3 Ways to Extend your IP Audio Network

WheatNet-IP: Extend Your NetworkWe can think of a few good reasons why a person would want to extend their IP audio network beyond the usual studio walls. Remotes. Emergencies. Studio logistics. Thugs, maybe? You never know when you could end up in the middle of a field with some thug who’s obviously up to no good, like the guy in that Verizon Wireless commercial.

Thug: I told you to come alone. 
Regular guy: I did. 
Thug: Who are they? 
Regular guy: (looking over his shoulder to a bunch of people, who are waving) That’s my network, 
in case I need to make a call or something.

Seriously. We know of at least three fast and easy ways to get your IP audio network out there – as in out to the parking lot, across the stadium, to the transmitter site, and to wherever else you need it to be.

The Fiber Way. It just so happens that the gigabit switches most stations use for our WheatNet-IP audio system are equipped with a fiber port. It’s then a simple matter of running a fiber optic cable between the GBIC port in your core or edge switch and the GBIC port in a remote switch for extending the network.
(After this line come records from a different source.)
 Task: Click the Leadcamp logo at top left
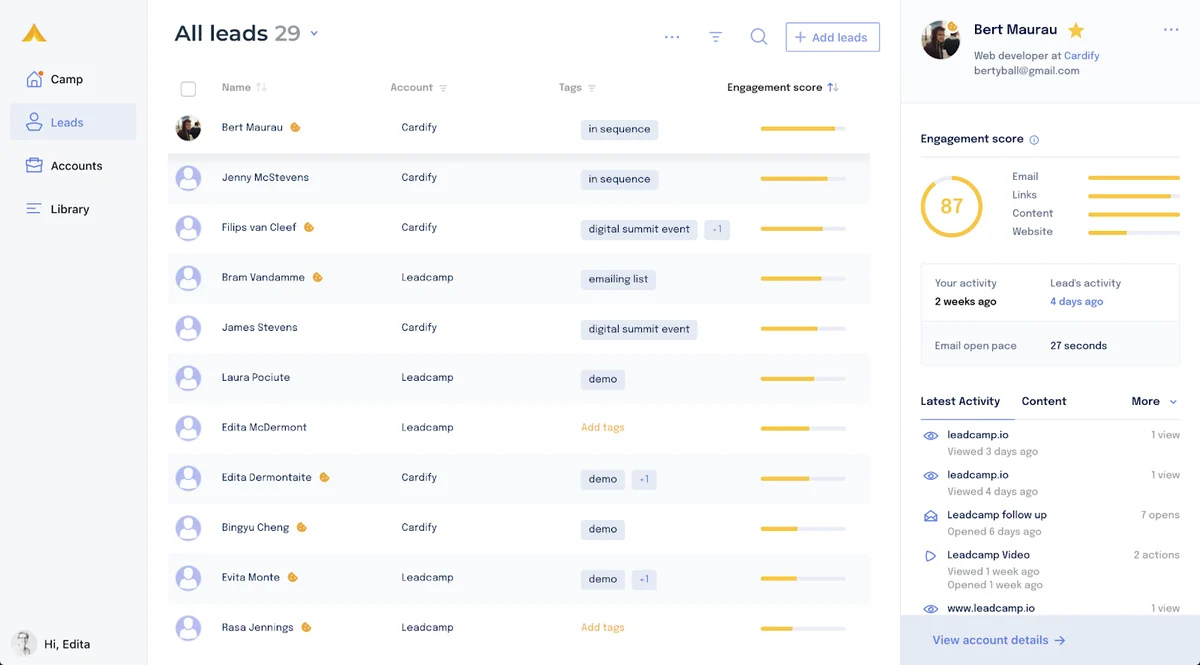pos(34,34)
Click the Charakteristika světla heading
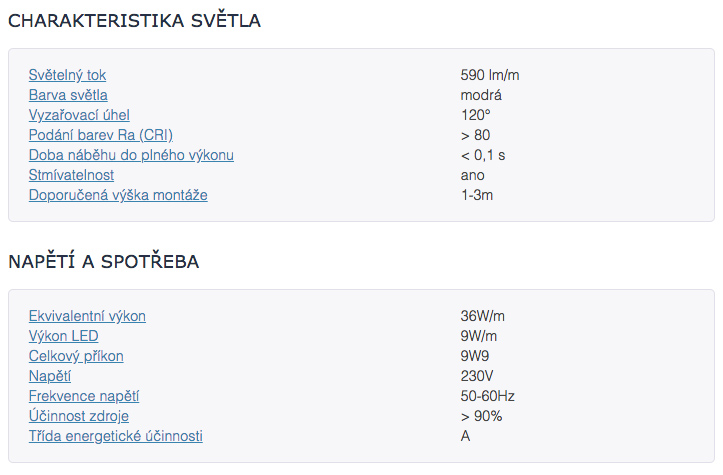The height and width of the screenshot is (475, 723). (x=135, y=20)
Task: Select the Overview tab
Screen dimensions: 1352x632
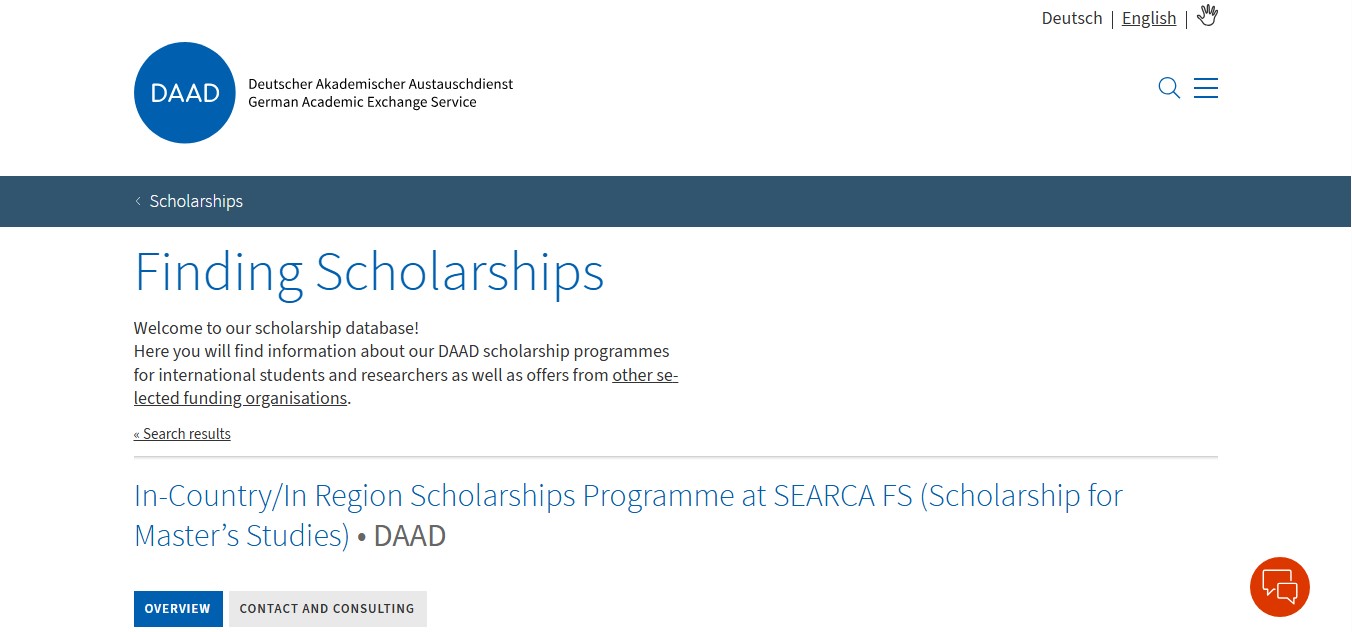Action: click(x=178, y=608)
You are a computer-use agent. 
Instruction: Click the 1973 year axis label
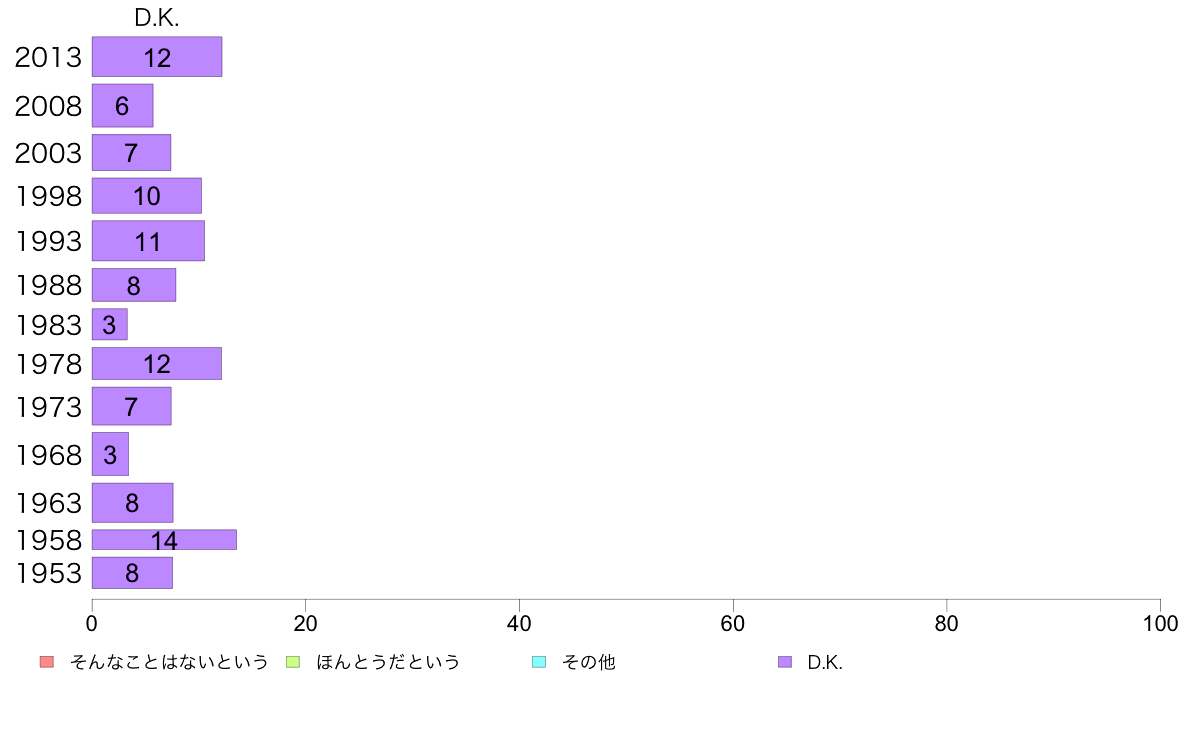(x=48, y=407)
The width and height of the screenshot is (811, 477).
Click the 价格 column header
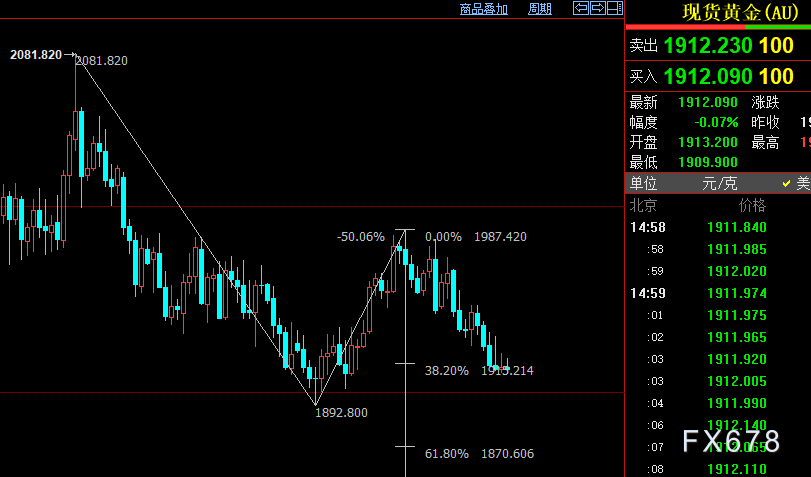pos(751,206)
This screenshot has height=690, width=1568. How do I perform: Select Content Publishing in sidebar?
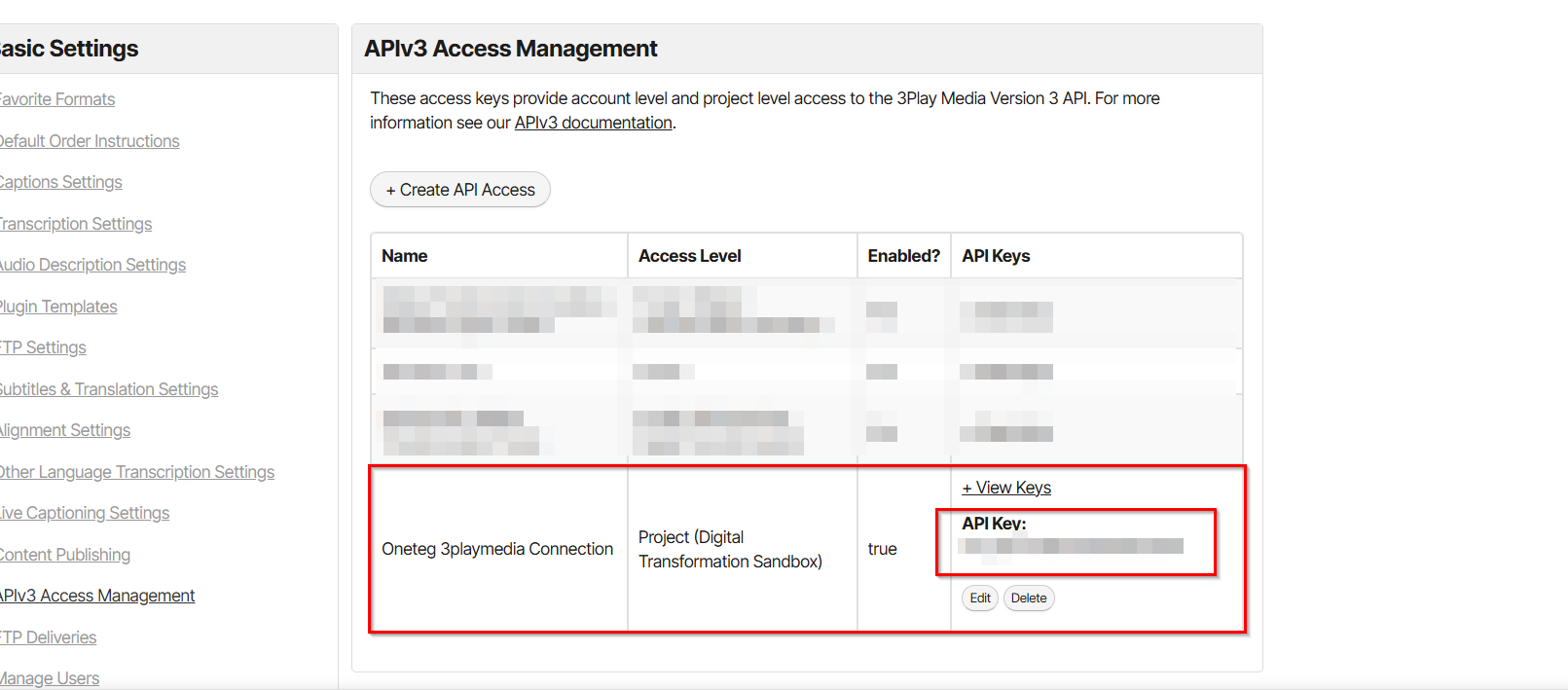point(65,555)
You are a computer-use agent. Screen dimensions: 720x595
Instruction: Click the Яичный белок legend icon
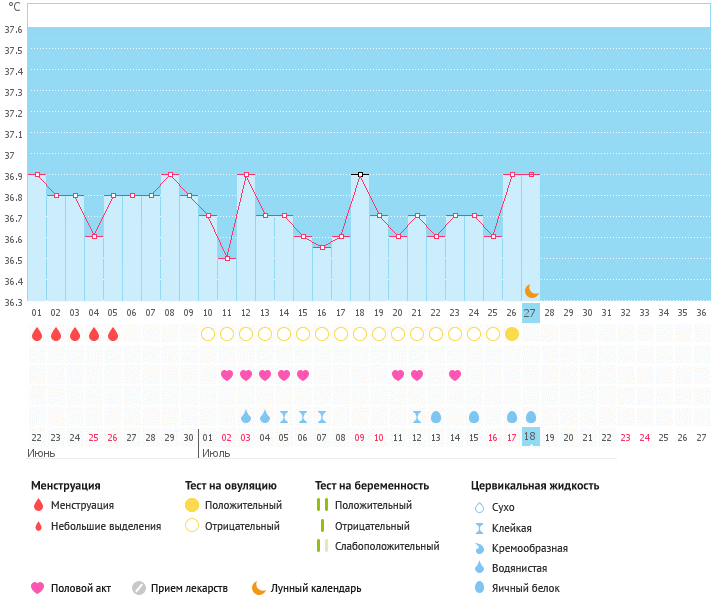(479, 588)
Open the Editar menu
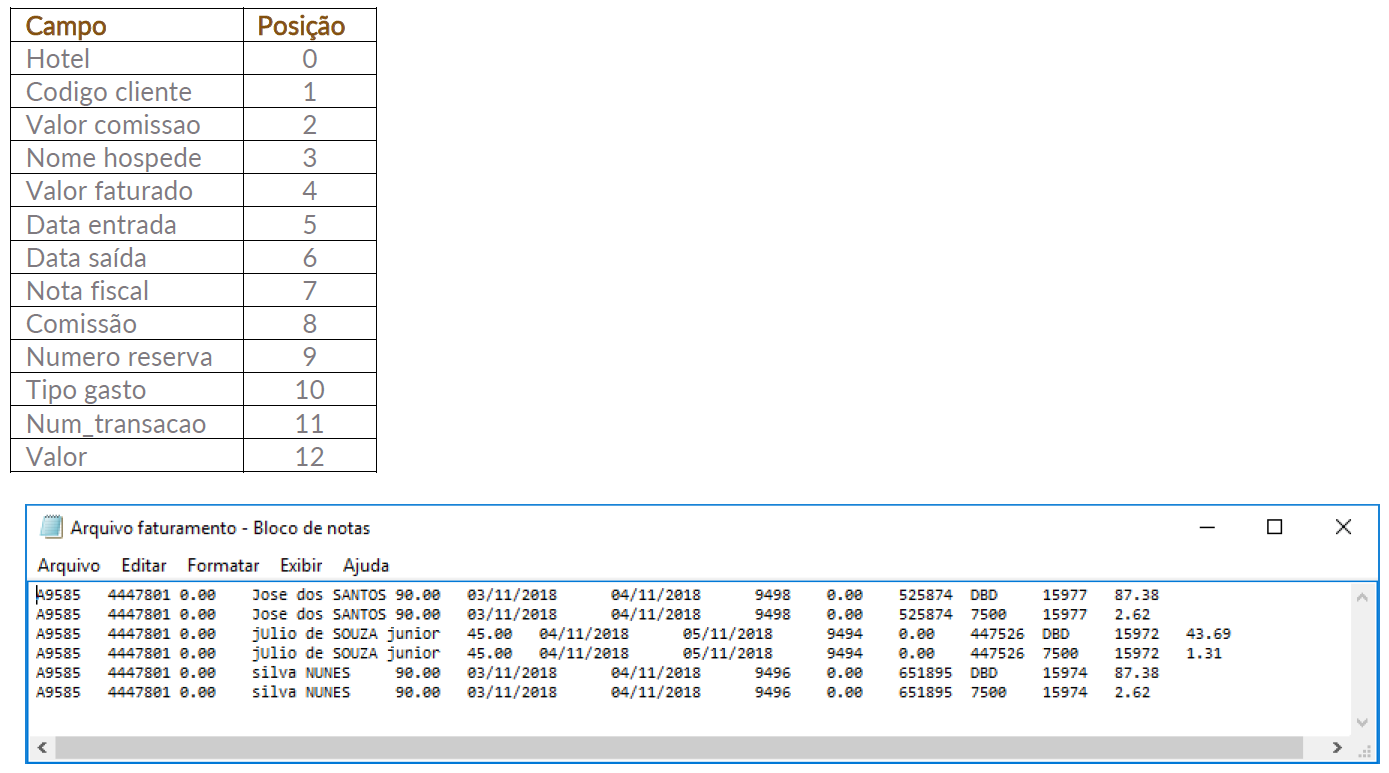 click(x=144, y=566)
The good thing about optical fiber is that it’s not affected by electromagnetic interference, so you can run it fairly long distances without signal or packet degradation. We set up an intercom between two football stadiums 150 kilometers apart via optical fiber and a MADI connection – that’s 64 time division multiplex digital audio signals going directly into our BLADE network. On each end was a gigabit switch with a fiber connection, which gave us a fully functional intercom that let people in one stadium talk freely with other people in many different destinations on the other end. If you go this route, be sure to match your application to the optical format, such as single-mode or multi-mode optical fiber.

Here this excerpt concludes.